В такое именно утро, поглаживая лайку по животу, пальцы Ольги наткнулись на крохотное, не больше спичечной головки, уплотнение у соска, на мгновение задержались и поползли выше. В домашних хлопотах, в душном июльском мареве Ольга скоро забыла об этом. А вспомнила только через несколько недель, вновь поглаживая собачье пузо. Уплотнение стало больше. И это встревожило Ольгу.

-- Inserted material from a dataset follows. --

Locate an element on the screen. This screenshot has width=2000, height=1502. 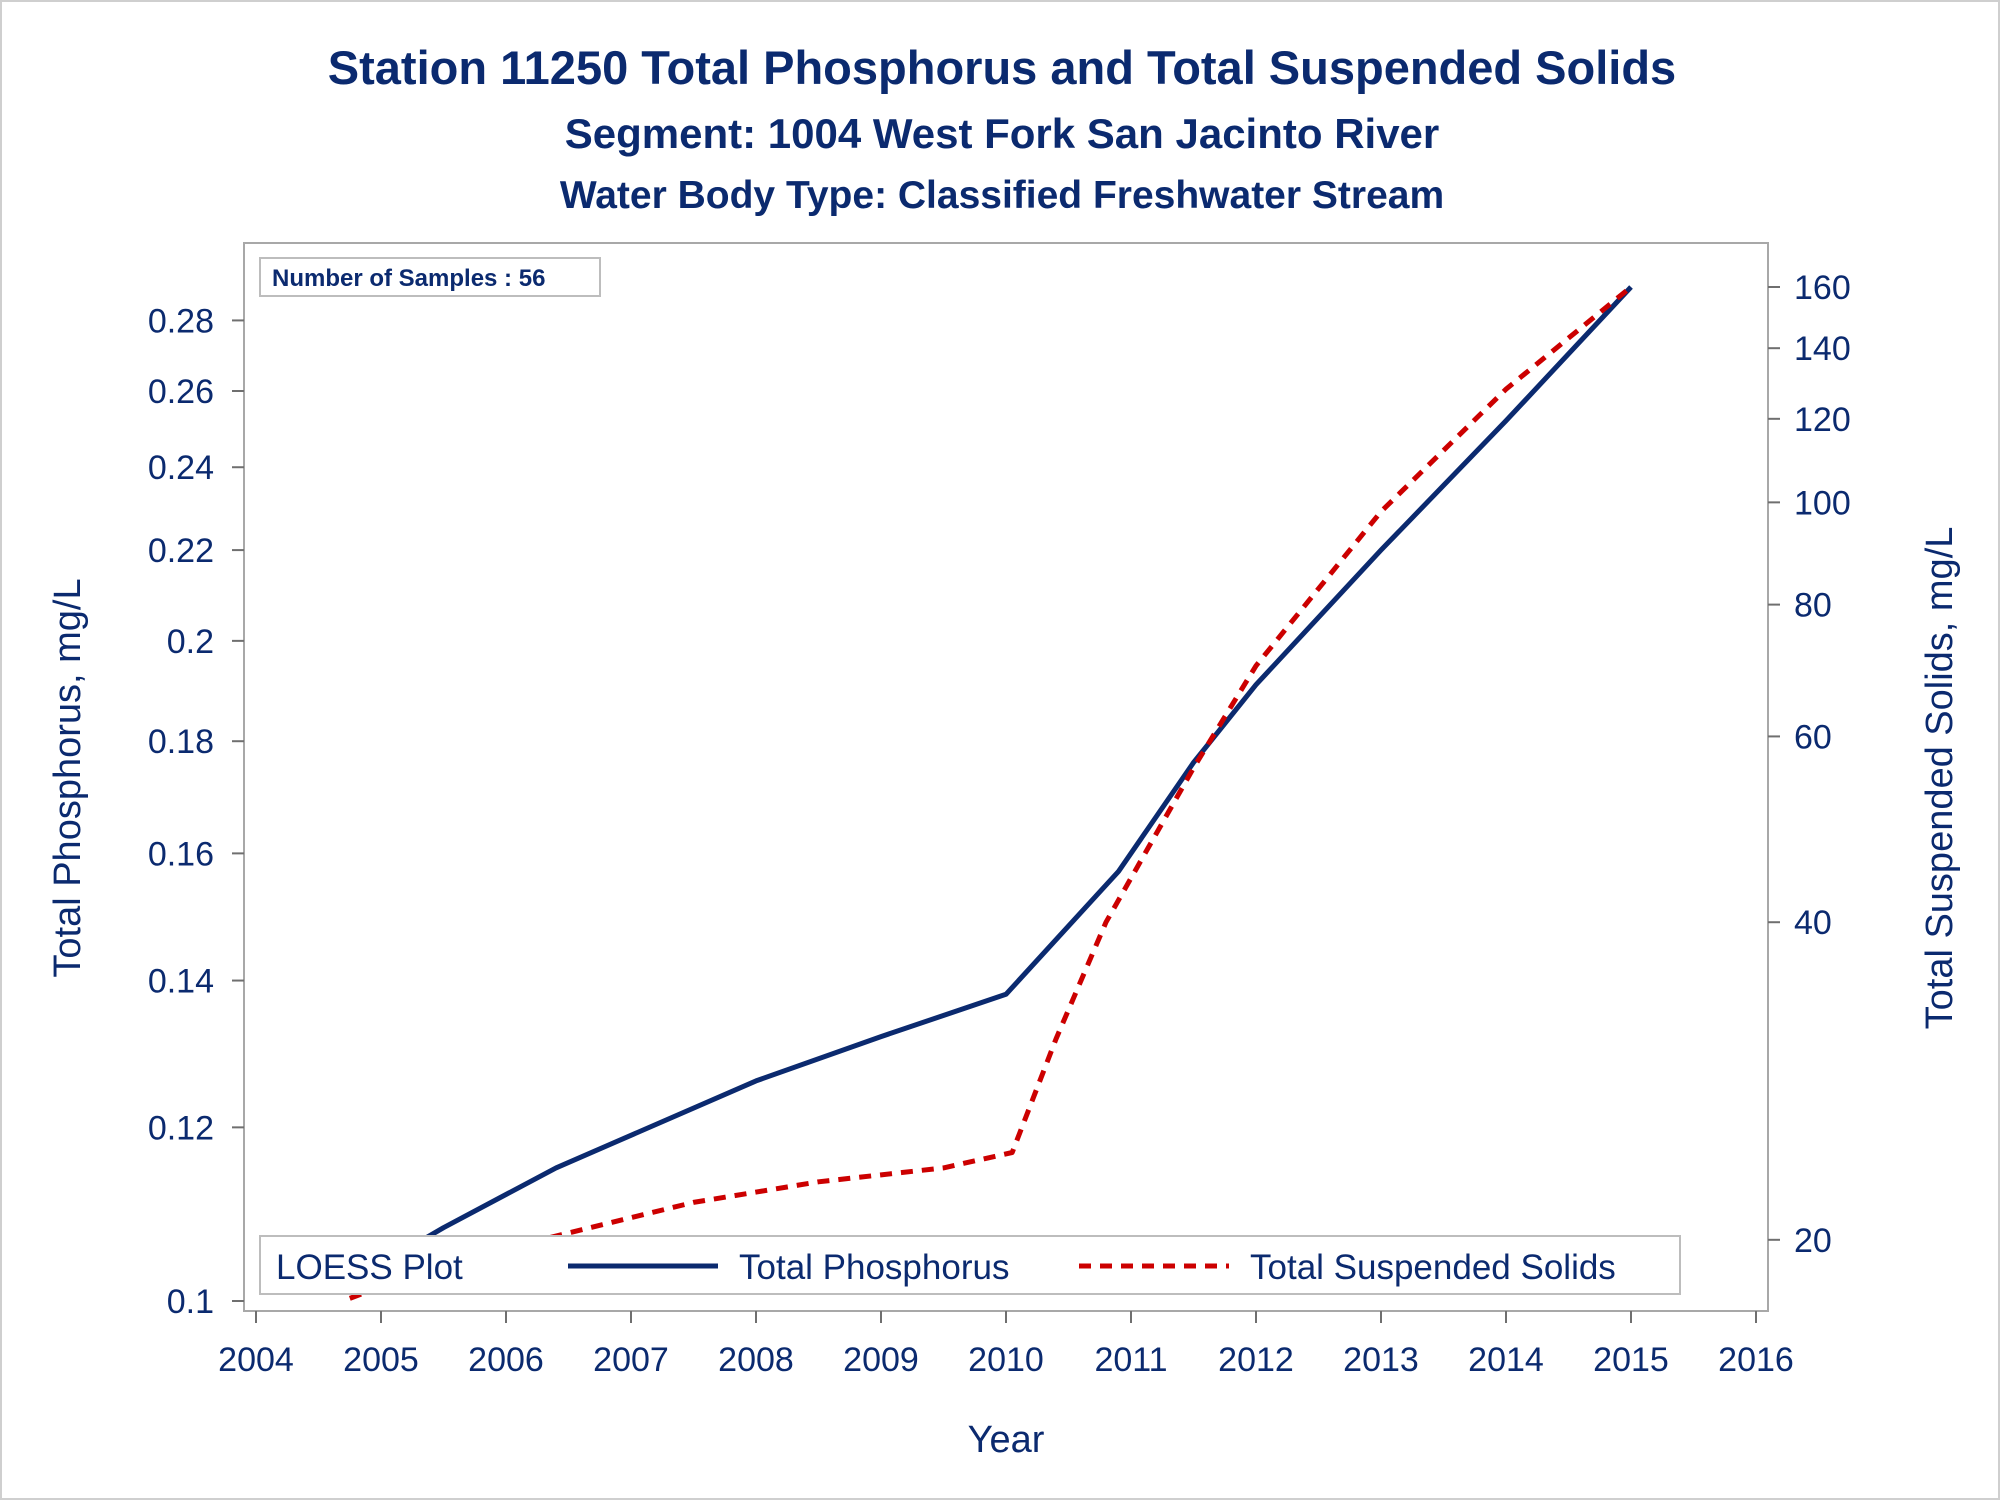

Она вспомнила тихую аккуратную бабушку Пелагею. Та читала ей, девочке, сказки Пушкина да предания далёкого Урала о горных козлах, вышибающих копытом драгоценные камни, о подземном цветке из малахита, о злющей хозяйке Медной горы. Бабушка Пелагея жила смиренно в своём, тряпочками да чистыми половичками убранном голбце, где всегда было уютно у белёного бока печки. Заболела Пелагея, кажется, осенью, а к зиме надорвалась, из голбца не показывалась. Маленькая Оля носила ей тарелки с харчем да выносила за ней ведро. Бабушка Пелагея сильно исхудала, кожа её стала серой, как обёрточная бумага в сельпо, взгляд, прежде живой, весёлый, угас. Она начала съёживаться, уменьшаться. Превращаться в ребёнка. Старческий кашель, всё более грозный, сотрясал убежище Пелагеи. Вскоре, выплёскивая на дворе её ночное ведро, девочка заметила кровавые ошмётки. И с ужасом подумала, что это внутренности Пелагеи, куски её лёгких, что выходили из неё вместе с грохочущим кашлем. Девочка не сказала никому о своём открытии. Каждый день ходила в голбец, со страхом смотрела в восковое лицо бабушки Пелагеи, будто силилась распознать причину её ужасной болезни. Пелагея умерла на Пасху, но этого никто не заметил. Только на другой день Оленька увидела в постели прибранную, одетую в саван бабушку с ручками, сложенными на груди, с бумажной иконкой Спасителя в окоченевших пальцах. Почувствовав близость конца, Пелагея сама, никого не утруждая и не беспокоя, приготовила себя к смерти. И встретила её наверняка с облегчением.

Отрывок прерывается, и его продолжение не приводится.